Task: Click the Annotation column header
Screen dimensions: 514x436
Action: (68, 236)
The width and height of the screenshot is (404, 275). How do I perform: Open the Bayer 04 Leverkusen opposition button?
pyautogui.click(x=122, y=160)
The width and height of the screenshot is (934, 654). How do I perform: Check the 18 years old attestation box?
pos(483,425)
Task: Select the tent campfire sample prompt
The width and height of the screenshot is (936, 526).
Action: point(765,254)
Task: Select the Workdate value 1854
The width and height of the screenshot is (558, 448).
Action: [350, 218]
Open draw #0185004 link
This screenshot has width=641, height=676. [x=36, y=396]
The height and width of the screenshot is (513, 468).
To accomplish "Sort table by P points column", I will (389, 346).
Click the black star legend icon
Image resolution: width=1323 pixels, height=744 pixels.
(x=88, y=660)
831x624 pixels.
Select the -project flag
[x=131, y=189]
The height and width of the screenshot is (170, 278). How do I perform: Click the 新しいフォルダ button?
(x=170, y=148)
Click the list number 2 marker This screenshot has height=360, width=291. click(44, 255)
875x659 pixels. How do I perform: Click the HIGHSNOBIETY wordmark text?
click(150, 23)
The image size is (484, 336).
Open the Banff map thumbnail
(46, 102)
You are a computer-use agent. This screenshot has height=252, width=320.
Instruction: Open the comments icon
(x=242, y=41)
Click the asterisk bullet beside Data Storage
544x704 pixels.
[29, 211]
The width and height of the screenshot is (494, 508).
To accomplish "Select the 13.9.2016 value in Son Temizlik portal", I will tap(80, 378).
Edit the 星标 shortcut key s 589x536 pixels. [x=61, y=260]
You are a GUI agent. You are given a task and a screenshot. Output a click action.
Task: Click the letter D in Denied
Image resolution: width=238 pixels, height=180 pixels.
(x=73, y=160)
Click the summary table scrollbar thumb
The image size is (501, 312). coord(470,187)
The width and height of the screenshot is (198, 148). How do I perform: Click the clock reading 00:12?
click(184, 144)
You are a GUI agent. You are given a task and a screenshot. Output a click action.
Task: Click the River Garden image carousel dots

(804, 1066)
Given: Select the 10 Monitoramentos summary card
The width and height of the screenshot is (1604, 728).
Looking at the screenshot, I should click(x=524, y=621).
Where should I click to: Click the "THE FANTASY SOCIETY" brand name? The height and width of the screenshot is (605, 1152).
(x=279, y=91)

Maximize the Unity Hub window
* * *
_Task to complete_
Could you write out the material above exactly as it appears?

_Response to this exercise_
Task: Click the Annotation column header
Screen dimensions: 514x436
Action: (68, 236)
The width and height of the screenshot is (404, 275). How do I perform: Open the Bayer 04 Leverkusen opposition button?
pyautogui.click(x=122, y=160)
The width and height of the screenshot is (934, 654). How do I perform: Check the 18 years old attestation box?
pos(483,425)
Task: Select the tent campfire sample prompt
The width and height of the screenshot is (936, 526).
Action: point(765,254)
Task: Select the Workdate value 1854
The width and height of the screenshot is (558, 448).
Action: [350, 218]
Open draw #0185004 link
This screenshot has width=641, height=676. [x=36, y=396]
The height and width of the screenshot is (513, 468).
To accomplish "Sort table by P points column", I will (389, 346).
Click the black star legend icon
Image resolution: width=1323 pixels, height=744 pixels.
(x=88, y=660)
831x624 pixels.
Select the -project flag
[x=131, y=189]
The height and width of the screenshot is (170, 278). How do I perform: Click the 新しいフォルダ button?
(x=170, y=148)
Click the list number 2 marker This screenshot has height=360, width=291. click(44, 255)
875x659 pixels. How do I perform: Click the HIGHSNOBIETY wordmark text?
click(150, 23)
The image size is (484, 336).
Open the Banff map thumbnail
(46, 102)
You are a computer-use agent. This screenshot has height=252, width=320.
Instruction: Open the comments icon
(x=242, y=41)
Click the asterisk bullet beside Data Storage
544x704 pixels.
[29, 211]
The width and height of the screenshot is (494, 508).
To accomplish "Select the 13.9.2016 value in Son Temizlik portal", I will tap(80, 378).
Edit the 星标 shortcut key s 589x536 pixels. [x=61, y=260]
You are a GUI agent. You are given a task and a screenshot. Output a click action.
Task: Click the letter D in Denied
Image resolution: width=238 pixels, height=180 pixels.
(x=73, y=160)
Click the summary table scrollbar thumb
The image size is (501, 312). coord(470,187)
The width and height of the screenshot is (198, 148). How do I perform: Click the clock reading 00:12?
click(184, 144)
You are a GUI agent. You are given a task and a screenshot. Output a click action.
Task: Click the River Garden image carousel dots

(804, 1066)
Given: Select the 10 Monitoramentos summary card
The width and height of the screenshot is (1604, 728).
Looking at the screenshot, I should click(x=524, y=621).
Where should I click to: Click the "THE FANTASY SOCIETY" brand name? The height and width of the screenshot is (605, 1152).
(x=279, y=91)

Maximize the Unity Hub window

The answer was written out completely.